Attention, cet article a été rédigé par deux de nos auteurs. Les crédits sont en fin de texte.

Pour se relever de l’échec du Dahlia Noir, De Palma ne cherche pas les faveurs des studios, mais décide de s’en prendre directement à l’Oncle Sam avec Redacted, qui lui vaudra les foudres états-uniennes. Désormais paria, c’est avec de nombreuses difficultés pour financer ses travaux qu’il parvient à mettre en place deux longs-métrages, dont un dernier fortement atteint par ce manque évident de moyens. Une fin de carrière abrupte, injuste si elle reste en l’état, même si l’on espère un ultime métrage qui pourrait démontrer d’un auteur en complète renaissance.

Redacted (2007)

Avec Redacted, Brian De Palma traite non seulement d’un sujet qui lui tient à cœur, et qu’il a déjà fortement développé lors d’Outrages, mais il expérimente également une manière de narrer son histoire différente de ce à quoi il nous a habitués. Utilisant la technique du found footage, il dresse un portrait ultra-réaliste et ô combien dérangeant des exactions du corps militaire en terres irakiennes.

Au même titre que le Vietnam en son temps, la guerre en Irak est le conflit armé impliquant les États-Unis qui a suscité le plus d’indignation, tant au niveau mondial que chez les compatriotes du fils Bush, instigateur d’une guerre sans queue ni tête, aux enjeux alors obscurs. Les récits de soldats envoyés au front sans réelle compréhension de la situation – si ce n’est celle d’un ennemi omniprésent qu’il faut déterminer et éliminer – sont foisonnants, et nombreux sont les crimes banalisés, totalement passés sous silence et bardés de stabilo noir dans les rapports – la fameuse notion de redacted.

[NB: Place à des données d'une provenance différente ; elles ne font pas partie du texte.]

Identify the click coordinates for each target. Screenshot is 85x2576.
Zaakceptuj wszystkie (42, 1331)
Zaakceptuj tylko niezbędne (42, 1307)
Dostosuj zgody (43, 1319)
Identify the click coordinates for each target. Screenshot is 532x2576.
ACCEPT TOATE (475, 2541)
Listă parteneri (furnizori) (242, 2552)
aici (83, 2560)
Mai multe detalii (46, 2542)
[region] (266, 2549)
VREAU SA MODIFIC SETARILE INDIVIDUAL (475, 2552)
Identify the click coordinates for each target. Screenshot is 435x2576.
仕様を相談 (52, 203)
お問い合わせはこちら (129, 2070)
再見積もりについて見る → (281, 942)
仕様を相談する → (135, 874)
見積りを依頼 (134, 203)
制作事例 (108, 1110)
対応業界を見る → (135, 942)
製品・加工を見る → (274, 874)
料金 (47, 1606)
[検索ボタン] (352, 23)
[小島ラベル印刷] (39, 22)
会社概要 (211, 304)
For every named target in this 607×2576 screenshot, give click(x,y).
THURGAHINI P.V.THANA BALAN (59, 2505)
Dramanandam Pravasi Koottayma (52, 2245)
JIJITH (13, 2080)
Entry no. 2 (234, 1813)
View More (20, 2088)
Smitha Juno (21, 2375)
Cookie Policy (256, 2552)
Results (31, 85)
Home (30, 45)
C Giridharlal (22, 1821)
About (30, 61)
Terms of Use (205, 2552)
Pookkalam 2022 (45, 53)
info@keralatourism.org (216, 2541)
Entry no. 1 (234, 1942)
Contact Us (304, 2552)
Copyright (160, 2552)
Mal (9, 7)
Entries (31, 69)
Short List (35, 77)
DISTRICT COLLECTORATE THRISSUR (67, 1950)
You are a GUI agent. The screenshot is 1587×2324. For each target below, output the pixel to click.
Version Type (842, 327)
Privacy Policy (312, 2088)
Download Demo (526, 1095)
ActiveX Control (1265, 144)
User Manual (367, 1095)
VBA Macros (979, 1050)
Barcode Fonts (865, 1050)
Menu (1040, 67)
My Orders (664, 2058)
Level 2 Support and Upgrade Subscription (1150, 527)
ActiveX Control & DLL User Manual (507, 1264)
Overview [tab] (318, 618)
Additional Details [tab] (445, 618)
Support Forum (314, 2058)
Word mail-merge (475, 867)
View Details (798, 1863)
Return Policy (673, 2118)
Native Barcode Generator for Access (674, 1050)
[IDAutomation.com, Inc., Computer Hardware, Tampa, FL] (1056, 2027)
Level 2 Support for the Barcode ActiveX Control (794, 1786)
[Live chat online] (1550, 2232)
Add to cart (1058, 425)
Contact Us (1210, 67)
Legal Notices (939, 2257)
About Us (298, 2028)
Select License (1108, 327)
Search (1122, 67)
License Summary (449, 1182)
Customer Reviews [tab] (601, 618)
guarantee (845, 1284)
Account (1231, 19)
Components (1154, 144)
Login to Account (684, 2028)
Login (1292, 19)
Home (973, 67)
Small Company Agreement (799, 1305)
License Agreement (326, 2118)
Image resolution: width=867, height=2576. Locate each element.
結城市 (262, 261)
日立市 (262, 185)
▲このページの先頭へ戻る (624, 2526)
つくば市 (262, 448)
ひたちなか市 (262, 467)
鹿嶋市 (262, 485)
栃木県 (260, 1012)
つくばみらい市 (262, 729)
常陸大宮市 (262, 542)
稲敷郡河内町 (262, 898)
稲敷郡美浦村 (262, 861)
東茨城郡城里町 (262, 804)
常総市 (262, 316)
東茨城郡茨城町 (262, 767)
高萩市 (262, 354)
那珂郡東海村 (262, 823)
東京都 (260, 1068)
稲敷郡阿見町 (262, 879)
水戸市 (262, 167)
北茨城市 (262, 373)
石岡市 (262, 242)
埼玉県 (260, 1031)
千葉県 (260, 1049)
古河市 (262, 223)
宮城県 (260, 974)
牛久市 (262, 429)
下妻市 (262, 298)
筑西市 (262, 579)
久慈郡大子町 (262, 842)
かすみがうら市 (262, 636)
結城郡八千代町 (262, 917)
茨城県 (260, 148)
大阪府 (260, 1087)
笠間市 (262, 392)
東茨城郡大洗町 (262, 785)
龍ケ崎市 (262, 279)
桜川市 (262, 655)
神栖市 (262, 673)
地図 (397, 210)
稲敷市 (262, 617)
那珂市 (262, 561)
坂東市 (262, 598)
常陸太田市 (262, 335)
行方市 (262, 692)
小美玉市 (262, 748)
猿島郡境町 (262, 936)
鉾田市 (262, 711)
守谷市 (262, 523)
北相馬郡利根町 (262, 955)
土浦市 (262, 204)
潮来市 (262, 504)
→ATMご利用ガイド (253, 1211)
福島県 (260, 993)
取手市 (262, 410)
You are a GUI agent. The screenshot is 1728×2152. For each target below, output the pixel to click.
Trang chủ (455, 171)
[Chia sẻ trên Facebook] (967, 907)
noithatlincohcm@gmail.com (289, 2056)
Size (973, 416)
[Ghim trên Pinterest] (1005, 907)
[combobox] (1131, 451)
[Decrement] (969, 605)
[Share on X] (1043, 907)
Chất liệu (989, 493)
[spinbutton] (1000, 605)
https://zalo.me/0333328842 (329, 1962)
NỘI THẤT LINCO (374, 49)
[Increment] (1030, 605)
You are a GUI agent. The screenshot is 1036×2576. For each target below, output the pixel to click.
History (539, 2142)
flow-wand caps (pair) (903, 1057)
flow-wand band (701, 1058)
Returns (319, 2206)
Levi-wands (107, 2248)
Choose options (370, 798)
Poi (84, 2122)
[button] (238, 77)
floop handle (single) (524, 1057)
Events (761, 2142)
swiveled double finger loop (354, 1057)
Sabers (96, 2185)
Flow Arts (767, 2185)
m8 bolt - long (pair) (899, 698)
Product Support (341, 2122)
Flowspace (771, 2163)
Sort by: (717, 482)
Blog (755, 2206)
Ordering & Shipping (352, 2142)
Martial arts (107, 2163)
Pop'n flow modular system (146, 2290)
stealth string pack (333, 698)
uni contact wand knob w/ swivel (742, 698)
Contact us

S’inspirant des témoignages ayant réussi à atteindre l’opinion publique, Brian De Palma s’affaire à un véritable exercice de reconstitution, qu’il veut penser comme un documentaire, nous semblant si réel qu’aucun instant ne doit nous sembler fictionnel.

Il adopte trois angles de caméras, totalement diégétiques. Le premier, et celui qui permet de ponctuer le récit en y insérant les éléments importants, est filmé par l’un des soldats, rêvant d’intégrer une école de cinéma et décidant de s’armer de son objectif pour retranscrire la vie au checkpoint militaire. Des images d’un documentaire français apportent également leur regard, offrant un aspect informatif qui contribue à l’ultra-réalisme souhaité. Pour finir, des images issues d’un site irakien montrent les pièges tendus aux américains pour accentuer la propagande « terroriste». Aucune musique, aucun raccord fictionnel, l’image est brute, et tout semble un assemblement de vidéos directement prises au moment des faits, avec les moyens du bord. Redacted sort de son statut de film revendicateur, dénonciateur, et se pose comme un élément d’Histoire, qui se fait la voix de ces récits relatés mais jamais montrés. Et autant dire que le résultat est glaçant.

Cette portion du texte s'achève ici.